The observation led to a new anti-cancer compound that blocks CDC7 kinase, which is being approved by the US FDA for clinical trials, explains Santocanale. “This drug, in theory, has the potential to treat every type of cancer,” he says. “We expect it will have an effect against proliferating cells, and in the body most of the cells are not proliferating, but there are some compartments that are. If the compound doesn’t kill those normal cells and only kills the tumour cells, then, when the drug is eliminated from the body, the normal cells will recover and the tumour cells will not be able to.”

But key questions still remain, including the most basic: why do the cancer cells die and the normal cells survive?

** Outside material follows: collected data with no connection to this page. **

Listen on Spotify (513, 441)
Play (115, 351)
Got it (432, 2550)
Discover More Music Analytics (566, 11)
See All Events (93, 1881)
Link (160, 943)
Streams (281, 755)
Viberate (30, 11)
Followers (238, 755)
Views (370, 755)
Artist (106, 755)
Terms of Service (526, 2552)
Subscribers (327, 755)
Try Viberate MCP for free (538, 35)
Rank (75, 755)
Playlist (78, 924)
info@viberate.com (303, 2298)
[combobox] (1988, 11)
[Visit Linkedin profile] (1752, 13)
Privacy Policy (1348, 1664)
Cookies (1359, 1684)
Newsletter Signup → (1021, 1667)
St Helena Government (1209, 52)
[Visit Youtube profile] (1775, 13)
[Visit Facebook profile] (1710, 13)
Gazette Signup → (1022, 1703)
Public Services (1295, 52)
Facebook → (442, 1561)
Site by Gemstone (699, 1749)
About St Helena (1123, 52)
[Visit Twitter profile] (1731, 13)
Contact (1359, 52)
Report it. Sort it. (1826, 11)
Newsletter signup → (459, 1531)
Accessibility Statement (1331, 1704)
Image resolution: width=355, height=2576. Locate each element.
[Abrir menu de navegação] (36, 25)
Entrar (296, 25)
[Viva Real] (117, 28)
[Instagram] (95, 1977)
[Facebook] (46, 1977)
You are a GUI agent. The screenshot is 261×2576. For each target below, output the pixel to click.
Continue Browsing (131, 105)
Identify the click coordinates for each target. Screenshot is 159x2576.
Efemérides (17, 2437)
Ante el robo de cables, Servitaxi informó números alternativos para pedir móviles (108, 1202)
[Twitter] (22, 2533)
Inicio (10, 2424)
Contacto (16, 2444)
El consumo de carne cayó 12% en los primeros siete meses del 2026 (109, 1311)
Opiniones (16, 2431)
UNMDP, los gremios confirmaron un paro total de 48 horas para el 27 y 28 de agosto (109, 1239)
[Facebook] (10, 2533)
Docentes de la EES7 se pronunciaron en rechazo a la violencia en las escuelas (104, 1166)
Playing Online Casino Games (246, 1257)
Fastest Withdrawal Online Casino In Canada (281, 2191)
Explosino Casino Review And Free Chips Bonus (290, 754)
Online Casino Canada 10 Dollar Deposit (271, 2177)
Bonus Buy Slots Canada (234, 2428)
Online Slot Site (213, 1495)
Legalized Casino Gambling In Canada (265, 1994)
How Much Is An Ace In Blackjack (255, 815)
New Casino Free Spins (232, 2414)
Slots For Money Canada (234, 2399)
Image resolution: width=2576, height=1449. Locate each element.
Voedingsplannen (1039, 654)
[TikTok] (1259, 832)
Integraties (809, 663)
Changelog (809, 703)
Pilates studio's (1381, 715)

“That’s the observation, and one of the things we are doing now is trying to understand why this is occurring,” says Santocanale, whose research is funded by Science Foundation Ireland, Cancer Research Ireland and Molecular Medicine Ireland.

He describes how his lab is going “back to the basic biology” of cancer cells and the kinase to look for clues that could help identify patients who would benefit from blocking CDC7 kinase.

One approach is to better understand how the kinase itself is regulated within the cell by “microRNAs” that put the brakes on proteins, explains Dr Laura Barkley-Elliman.

“MicroRNAs have only been discovered in the last 10 years, they are small RNA molecules and they actually down-regulate the protein,” she says. “And a lot of people have shown that in cancer cells there is aberrant microRNA expression.”

Barkley-Elliman, a Cancer Research Ireland fellow at the National Centre for Biomedical Engineering Science in NUIG, is now looking at four key microRNAs that affect CDC7 kinase.

At the moment, her work is on cells derived from ovarian cancer, but it is important to look at non-cancerous cells too, she explains. “My aim is also to look in normal cells to see how it is being regulated and to see if there’s a difference between the normal cell and the ovarian.”

By better understanding how the system works, the hope is to find a way to identify cancer patients who may respond well to the kinase being blocked.

“I think it will be a long way down the road that microRNAs will be used as therapies, in combination therapies or even to identify patients that would respond to this treatment, this CDC7 inhibitor,” says Barkley-Elliman, but she believes the approach offers potential.

“You could stratify patients into responders and non-responders by looking at the microRNA expression, like a biomarker.”